Input sought on lactation rooms at UMHS
The Work-Life Resource Center is seeking input from women to target efforts at campus and UMHS locations that are most challenging for new mothers. If interested, please fill out this survey, which will be open until Aug. 26.
In the past few years, many actions have taken place to improve awareness and support for breastfeeding mothers returning to work and school. Many of these improvements have occurred during building renovations or new construction.
Recent examples across campus and the health system include the new School of Nursing building, the ISR renovation, and a UH South space conversion (formerly the “Old Mott” building). Additionally, some buildings are now using an online registration system (including the Cancer Center, Cardiovascular Center, Medical School, and UH South).
“Nursing students, faculty, and staff work very hard in a challenging field, so we wanted their new school building to be a comfortable, relaxing home for them,” said former U-M School of Nursing Dean Kathleen Potempa. “Natural light and comfortable furniture is part of that, but so are progressive accessories and special-purpose spaces including well-designed lactation rooms. We are committed to providing all that we can for new mothers and families.”
"LSA has created many new and upgraded lactation rooms across campus to support working moms at U-M,” said LSA Facility Manager John Minier. “Our most recent effort was to work in partnership with the Work-Life Resource Center to create a private lactation space in the Modern Languages Building. We are very pleased with how it all came together.”
Although the university currently has 81 identified lactation spaces across its campuses, many women still struggle to find time and appropriate space. This can cause stress, anxiety and ultimately an early end to breastfeeding efforts when women return to work.

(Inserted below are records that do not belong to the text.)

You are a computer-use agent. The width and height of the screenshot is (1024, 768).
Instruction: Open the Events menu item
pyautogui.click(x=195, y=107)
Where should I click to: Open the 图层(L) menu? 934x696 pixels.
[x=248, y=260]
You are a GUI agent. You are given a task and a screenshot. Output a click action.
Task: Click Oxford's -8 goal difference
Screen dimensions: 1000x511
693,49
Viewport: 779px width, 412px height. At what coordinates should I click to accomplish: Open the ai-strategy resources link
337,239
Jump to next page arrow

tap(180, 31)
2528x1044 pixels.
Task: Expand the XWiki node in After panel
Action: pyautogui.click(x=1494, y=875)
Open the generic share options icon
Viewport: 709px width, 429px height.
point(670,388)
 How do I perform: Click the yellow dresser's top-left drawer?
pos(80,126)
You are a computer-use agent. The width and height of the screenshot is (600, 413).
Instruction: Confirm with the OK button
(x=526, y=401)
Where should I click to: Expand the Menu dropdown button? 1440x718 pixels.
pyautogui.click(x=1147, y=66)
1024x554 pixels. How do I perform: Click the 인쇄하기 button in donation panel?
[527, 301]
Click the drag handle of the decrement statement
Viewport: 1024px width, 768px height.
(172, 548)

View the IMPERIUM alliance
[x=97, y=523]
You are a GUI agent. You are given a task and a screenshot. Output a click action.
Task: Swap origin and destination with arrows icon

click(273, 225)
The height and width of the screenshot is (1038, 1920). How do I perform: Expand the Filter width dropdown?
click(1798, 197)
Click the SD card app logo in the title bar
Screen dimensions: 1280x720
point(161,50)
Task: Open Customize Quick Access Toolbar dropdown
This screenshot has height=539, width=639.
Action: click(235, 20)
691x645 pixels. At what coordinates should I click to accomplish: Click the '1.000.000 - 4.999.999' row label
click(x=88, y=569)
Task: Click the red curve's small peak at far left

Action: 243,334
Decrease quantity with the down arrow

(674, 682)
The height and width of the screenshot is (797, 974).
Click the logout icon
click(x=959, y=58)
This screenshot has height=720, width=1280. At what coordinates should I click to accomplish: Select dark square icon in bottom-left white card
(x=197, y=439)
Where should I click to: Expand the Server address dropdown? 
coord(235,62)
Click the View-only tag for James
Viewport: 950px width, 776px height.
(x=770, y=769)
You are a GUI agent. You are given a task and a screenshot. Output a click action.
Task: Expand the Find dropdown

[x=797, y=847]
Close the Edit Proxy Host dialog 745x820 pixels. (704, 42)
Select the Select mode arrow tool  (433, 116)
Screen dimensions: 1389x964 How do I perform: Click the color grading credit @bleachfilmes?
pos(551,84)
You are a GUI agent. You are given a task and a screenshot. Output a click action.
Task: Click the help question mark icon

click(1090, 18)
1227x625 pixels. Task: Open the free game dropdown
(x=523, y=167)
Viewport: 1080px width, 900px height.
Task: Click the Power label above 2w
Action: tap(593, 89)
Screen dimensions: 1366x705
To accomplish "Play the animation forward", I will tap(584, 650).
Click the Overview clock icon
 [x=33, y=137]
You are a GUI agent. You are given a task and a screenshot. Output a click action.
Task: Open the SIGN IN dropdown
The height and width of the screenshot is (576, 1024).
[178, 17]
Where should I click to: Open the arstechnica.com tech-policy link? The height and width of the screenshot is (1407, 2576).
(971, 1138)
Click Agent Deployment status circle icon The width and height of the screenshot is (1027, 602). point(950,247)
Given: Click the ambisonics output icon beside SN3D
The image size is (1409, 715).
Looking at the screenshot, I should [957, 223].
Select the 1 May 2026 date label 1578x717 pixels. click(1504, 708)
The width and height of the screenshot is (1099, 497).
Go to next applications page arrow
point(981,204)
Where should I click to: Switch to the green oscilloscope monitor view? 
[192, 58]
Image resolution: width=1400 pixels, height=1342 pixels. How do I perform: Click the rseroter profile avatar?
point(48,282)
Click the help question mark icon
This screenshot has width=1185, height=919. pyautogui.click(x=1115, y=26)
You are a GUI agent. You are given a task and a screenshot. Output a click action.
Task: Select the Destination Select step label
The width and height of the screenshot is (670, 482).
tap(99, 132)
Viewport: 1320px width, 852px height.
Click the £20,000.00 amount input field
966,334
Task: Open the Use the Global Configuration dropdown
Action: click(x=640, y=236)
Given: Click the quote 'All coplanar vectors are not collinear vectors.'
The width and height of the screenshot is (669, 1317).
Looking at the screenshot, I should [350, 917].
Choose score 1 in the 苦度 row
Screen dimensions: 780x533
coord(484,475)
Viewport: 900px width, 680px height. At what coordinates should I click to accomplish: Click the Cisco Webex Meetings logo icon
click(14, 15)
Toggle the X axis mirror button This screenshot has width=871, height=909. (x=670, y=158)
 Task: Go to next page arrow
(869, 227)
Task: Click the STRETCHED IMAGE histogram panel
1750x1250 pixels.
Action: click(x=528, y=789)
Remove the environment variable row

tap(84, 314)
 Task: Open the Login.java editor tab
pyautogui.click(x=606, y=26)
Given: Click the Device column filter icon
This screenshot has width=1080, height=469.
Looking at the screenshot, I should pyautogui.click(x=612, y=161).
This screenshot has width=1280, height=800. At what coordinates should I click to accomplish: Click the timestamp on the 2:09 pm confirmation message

“Supporting mothers by providing appropriate lactation spaces makes a statement that we care deeply for our female faculty, staff, students and their families. It’s a sign of a supportive and inclusive environment,” said Work-Life Programs Director Jennie McAlpine. “It has a positive impact for the entire university community by improving productivity and morale, reducing sick time and helping to lessen health care costs. Being thoughtful of employee needs is also a sound strategy for enhancing recruitment and retention.”